Mas impossível não constatar também, que os estádios continuam cheios durante os jogos da copa das confederações, que algumas mídias e alguns discursos ainda seguem no sentido de fazer de conta que nada está acontecendo. Há um esforço para conter esse estado de mobilização e fazer a população voltar ao estado de hipnose coletiva. Há que se manter alerta também a manifestantes oportunistas que trazem subentendido no pacote de suas reivindicações, o enorme desejo de virar celebridade ou pleitear um cargo público como objetivos maiores. Há exemplos pipocando por aí. E ha manifestantes que, sem embasamento algum acabam errando feio o alvo de suas críticas. Que o foco não se perca, que a energia não acabe e que a outra parte do gigante desperte.
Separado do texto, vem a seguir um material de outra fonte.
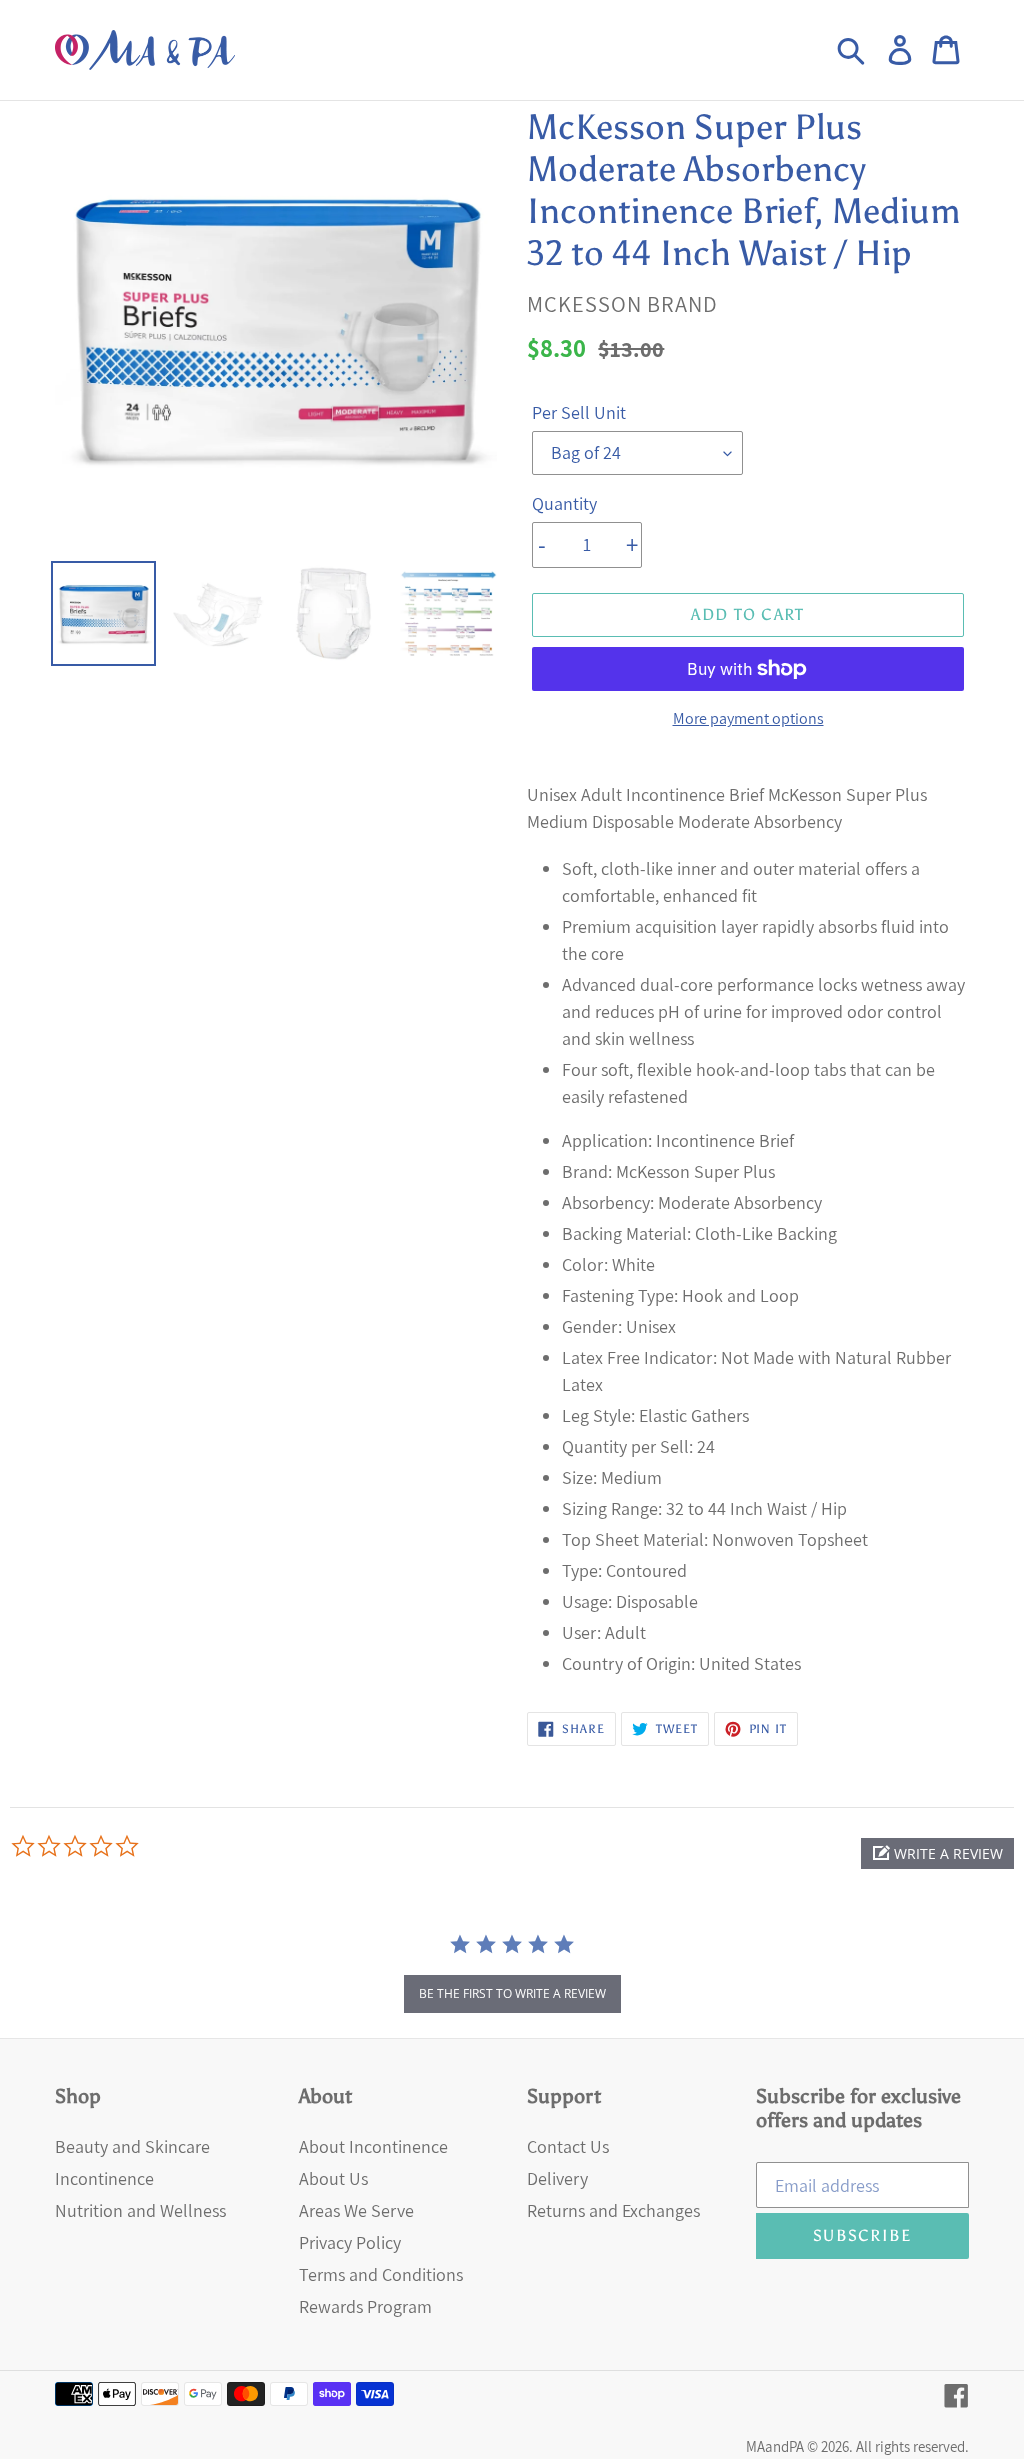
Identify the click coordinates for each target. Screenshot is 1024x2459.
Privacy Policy (350, 2242)
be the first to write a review (512, 1993)
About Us (333, 2178)
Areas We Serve (356, 2210)
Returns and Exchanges (613, 2210)
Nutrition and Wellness (140, 2210)
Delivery (557, 2178)
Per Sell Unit (579, 412)
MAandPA (775, 2446)
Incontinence (104, 2178)
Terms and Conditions (381, 2274)
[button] (937, 1853)
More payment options (748, 718)
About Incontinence (373, 2146)
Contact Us (568, 2146)
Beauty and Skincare (132, 2146)
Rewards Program (365, 2306)
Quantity (564, 503)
Inclusive para outras questões que não dizem respeito só ao próprio umbigo.
Não podemos esquecer que grande parte do gigante permanece hipnotizada. Dormindo, sim, mas em um berço que não é esplêndido. Ele é feito de sangue, corrupção, privação de direitos e usurpação de liberdade de todos os animais. Humanos e não humanos.

Referências:

BUJES, Maria Isabel. Sobre outdoors ambulantes ou De como transformamos o que somos. In: a Educação na Cultura  da Mídia e do Consumo. Marisa Costa (org.). Rio de Janeiro: Lamparina Editora, 2009.

CANCLINI, Néstor Garcia. Consumidores e cidadãos.  Rio de Janeiro: Editora UFRJ, 2010
Referências às canções:

1 ROSA, Samuel e AMARAL, CHICO.  Indignação. 1992. Disponível em http://www.youtube.com/watch?v=jDdjsa-ay-s

2 VANDRÉ, Geraldo. Pra não dizer que não falei das flores. 1968. Hino de resistência estudantil e civil. Depois do Festival Internacional da canção, teve sua execução proibida na ditadura militar. Disponível em http://www.youtube.com/watch?v=wkEGNgib2Yw No texto, a menção a “caminhando, depredando e seguindo a canção”, faz alusão a “caminhando, cantando e seguindo a canção”, esse sim, trecho da música. Outra menção diz respeito a “indecisos cordões”.